Problems to solve:
**1.** Give every citation key referenced in the passage on event shape studies.
**2.** In the passage on event shape studies, what do the calculations compared with the event shape distributions resum?

Text to read:

━━━━━━━━━━━━━━━━━━━━━━━━━━━━━━

In $\ee$ collisions there have been extensive studies of event shape
distributions involving comparisons to calculations which resum
logarithms at the edge of phase space
\cite{CTTW,CTW,JetRates,NewBroad,Cpar}. Much has been learnt from
these studies, for example precise determinations of $\as$ and strong
tests of recent novel approaches to hadronisation (see for example
\cite{eePower}), and even explicit measurements of the colour factors
of QCD \cite{eeColFacts}.

━━━━━━━━━━━━━━━━━━━━━━━━━━━━━━

Source records:
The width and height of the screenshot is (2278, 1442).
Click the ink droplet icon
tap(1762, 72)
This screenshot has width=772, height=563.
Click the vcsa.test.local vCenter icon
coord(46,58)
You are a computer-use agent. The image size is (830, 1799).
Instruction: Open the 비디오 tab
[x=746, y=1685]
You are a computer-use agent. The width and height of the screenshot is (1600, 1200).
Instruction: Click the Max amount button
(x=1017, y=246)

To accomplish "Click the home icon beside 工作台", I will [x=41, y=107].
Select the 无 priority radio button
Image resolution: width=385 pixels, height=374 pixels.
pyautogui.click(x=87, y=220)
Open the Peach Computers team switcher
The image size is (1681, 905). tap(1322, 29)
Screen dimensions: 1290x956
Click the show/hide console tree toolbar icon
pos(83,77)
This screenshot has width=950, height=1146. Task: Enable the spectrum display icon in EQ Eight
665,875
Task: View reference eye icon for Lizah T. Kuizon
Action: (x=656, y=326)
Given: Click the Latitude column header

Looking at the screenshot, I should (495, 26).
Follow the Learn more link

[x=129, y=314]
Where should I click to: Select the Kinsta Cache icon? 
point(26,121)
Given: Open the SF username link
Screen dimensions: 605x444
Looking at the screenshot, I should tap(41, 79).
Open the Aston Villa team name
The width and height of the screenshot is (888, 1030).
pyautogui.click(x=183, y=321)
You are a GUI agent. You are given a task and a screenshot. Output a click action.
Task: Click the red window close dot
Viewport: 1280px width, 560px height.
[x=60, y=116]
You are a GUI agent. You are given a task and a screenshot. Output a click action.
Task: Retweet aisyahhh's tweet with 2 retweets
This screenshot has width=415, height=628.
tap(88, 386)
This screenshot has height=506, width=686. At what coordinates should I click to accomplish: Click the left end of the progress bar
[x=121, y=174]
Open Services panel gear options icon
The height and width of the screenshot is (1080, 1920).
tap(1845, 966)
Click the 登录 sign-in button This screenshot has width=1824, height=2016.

━━━━━━━━━━━━━━━━━━━━━━━━━━━━━━

Solutions to each task:
**1.** CTTW, CTW, JetRates, NewBroad, Cpar, eePower, eeColFacts

**2.** Logarithms at the edge of phase space.